Таким образом, я довольно скоро убедилась, что побуждать Крузо к спасению - пустая трата времени. Состарившись в своем островном королевстве, где никто не мог ему перечить, он настолько сузил свое представление о мире, - тогда как горизонт вокруг нас был столь широк и прекрасен!
– что убедил себя, будто знает о мире все, что о нем можно знать. Кроме того, как я поняла позднее, желание бежать постепенно покинуло его, и в нем укрепилось намерение оставаться до смертного часа королем этого крошечного королевства. Говоря по правде, не страх перед разбойниками или людоедами удерживал его от разжигания сигнальных костров или танцев на вершине холма с шапкой в руке, а равнодушие к возможному избавлению, привычка и старческое упрямство.

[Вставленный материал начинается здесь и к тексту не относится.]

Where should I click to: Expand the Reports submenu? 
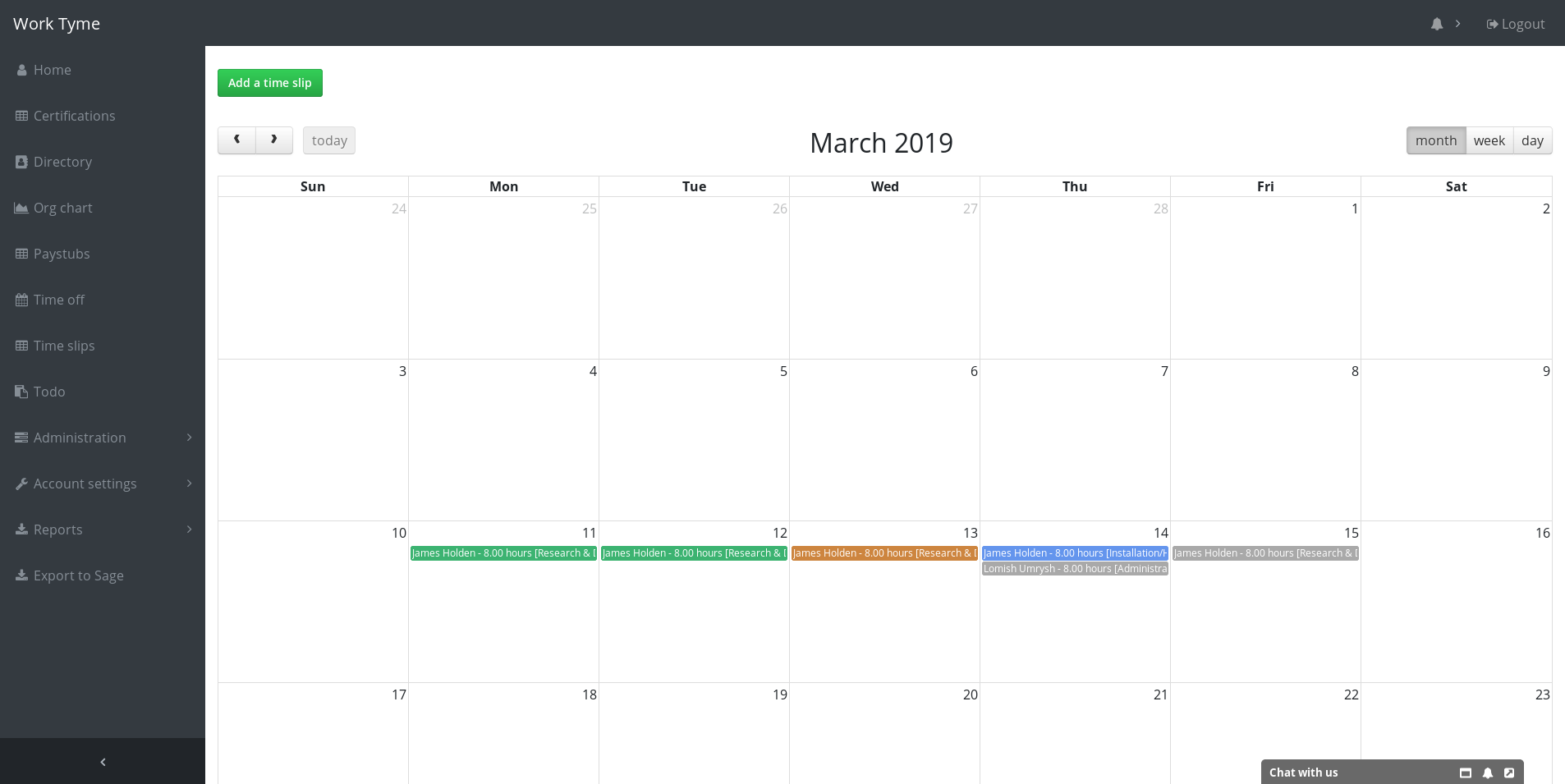tap(57, 530)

Пора было ложиться спать. Крузо предложил уступить мне свою постель, но я отказалась, предпочтя, чтобы Пятница устроил мне на полу травяное ложе. Там я и легла-на расстоянии вытянутой руки от Крузо (хижина была мала). Накануне вечером я еще направлялась домой, сегодня я стала жертвой бунта на корабле. Долгие часы лежала я с открытыми глазами, не в силах поверить в этот поворот судьбы, мучимая болью кровоточащих рук. Затем я заснула. Среди ночи я проснулась; ветер стих, я слышала пение цикад и где-то вдали - завывание волн. «Я спасена, я на острове, и все будет хорошо», - шептала я себе и, сжавшись в комок, снова заснула.